Oracle Cloud Agent is a process (or service) that manages plugins running on compute. Plugins collect performance metrics, install OS updates, and perform other instance management tasks.

Requirements

The Oracle Cloud Agent software (rpm: oracle-cloud-agent, repo: ol#_oci_included) must be installed on the instance. Oracle Cloud Agent is the service (service name oracle-cloud-agent) that manages plugins running on compute.

Compute - Instance - Instance details - Metrics

These Ansible tasks list service metrics for oci_computeagent namespace.

---
- name: Collect metrics
  oracle.oci.oci_monitoring_metric_actions:
    compartment_id: "your-compartment-ocid"
    action: list
    namespace: oci_computeagent
    dimension_filters: { "resourceID": "your-compute-instance-ocid"}
  register: result

- name: Set list of indexes (number of metrics)
  ansible.builtin.set_fact:
    l_index: "{{ range(result.metric | length) }}"

- name: Show metrics
  ansible.builtin.debug:
    msg:
      - "{{ (result | dict2items)[1][\"value\"][index][\"name\"] }}"
  loop: "{{ l_index }}"  # loop through list indexes
  loop_control:
    index_var: index
...

# Role tests main.yml is like:
---
- name: Test role
  connection: local
  hosts: localhost
  roles:
    - role: ../../oci-metrics
...

# Run role: ansible-playbook -i inventory test.yml

# Expect ten metrics in result:

ok: [localhost] => (item=0) => "CpuUtilization"
ok: [localhost] => (item=1) => "DiskBytesRead"
ok: [localhost] => (item=2) => "DiskBytesWritten"
ok: [localhost] => (item=3) => "DiskIopsRead"
ok: [localhost] => (item=4) => "DiskIopsWritten"
ok: [localhost] => (item=5) => "LoadAverage"
ok: [localhost] => (item=6) => "MemoryAllocationStalls"
ok: [localhost] => (item=7) => "MemoryUtilization"
ok: [localhost] => (item=8) => "NetworksBytesIn"
ok: [localhost] => (item=9) =>  "NetworksBytesOut"

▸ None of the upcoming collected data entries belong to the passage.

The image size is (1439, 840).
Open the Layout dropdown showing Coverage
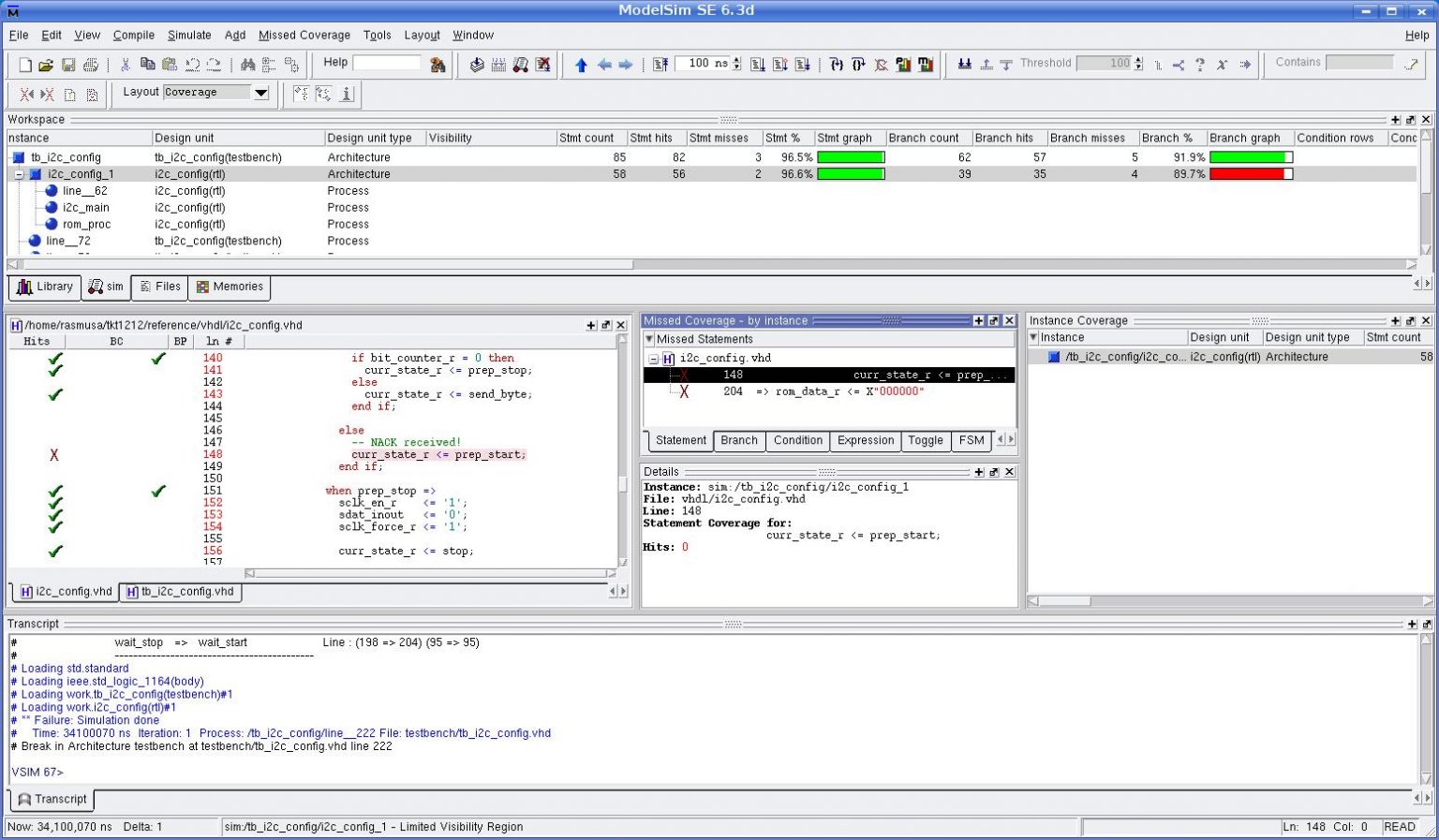pos(261,93)
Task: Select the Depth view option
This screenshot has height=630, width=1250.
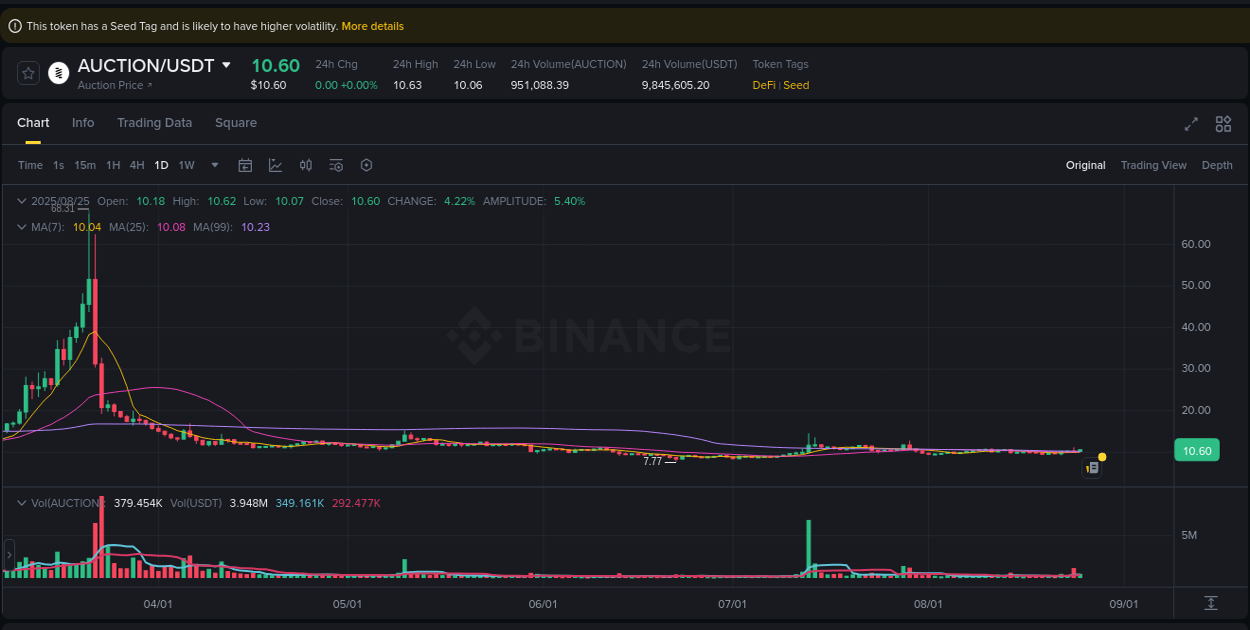Action: [1217, 164]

Compute - Instance - Instance details - OS Management

Overview

It manages updates and patches on the compute. Show available updates: security, bugs, enhancement, others.

Monitored resources

It's auto discovery of predefined applications to monitor (monitor CPU and memory usage of certified applications like Apache v2.4, MySQL v.5.7+)
OSMS config folder: /etc/oracle-cloud-agent/plugins/osms (present files: config.yml systemid up2date)

Top processes

List top processes, based on CPU and memory utilization. Similar to Linux top command.

Custom compute metrics

Custom metrics can be sent to OCI Monitoring service (Observability & Management - Monitoring - Metrics Explorer).
One of ideas can be migration of your monitoring plugins (like Nagios, nrpe) to OCI metric.

Disk usage

The python script to ingest disk usage metric to oci metric service.

#!/bin/python3

import socket
import argparse
import oci
import psutil
from datetime import datetime

# arguments are location (on-prem or OCI region) and partition (ex, /, /boot)
parser = argparse.ArgumentParser(description=f"OCI metric disk_usage for {socket.gethostname()}")
parser.add_argument("--location", help="Location", required=True)
parser.add_argument("--partition", help="Partition", required=True)
args = parser.parse_args()
location = args.location
partition = args.partition

comp_ocid = "...your-compartment-ocid..."
hostname = socket.gethostname()
metric_name = "disk_usage"
metric_namespace = "your-team"  # ex. custom metrics for your team

# Use default config file ~/.oci/config
config = oci.config.from_file()

# create monitoring service client
monitoring_client = \
    oci.monitoring.MonitoringClient(config, service_endpoint="https://telemetry-ingestion..oraclecloud.com")


def get_disk_usage():
    """ On-prem host root disk usage """
    # global disk_usage_percent
    df_cmd = psutil.disk_usage(f"{partition}")
    disk_usage_percent = df_cmd.percent
    return disk_usage_percent

# Metric value (disk usage) for a specific timestamp
datapoints_info = \
    [oci.monitoring.models.Datapoint(timestamp=f"{datetime.utcnow().isoformat('T')}Z", value=get_disk_usage())]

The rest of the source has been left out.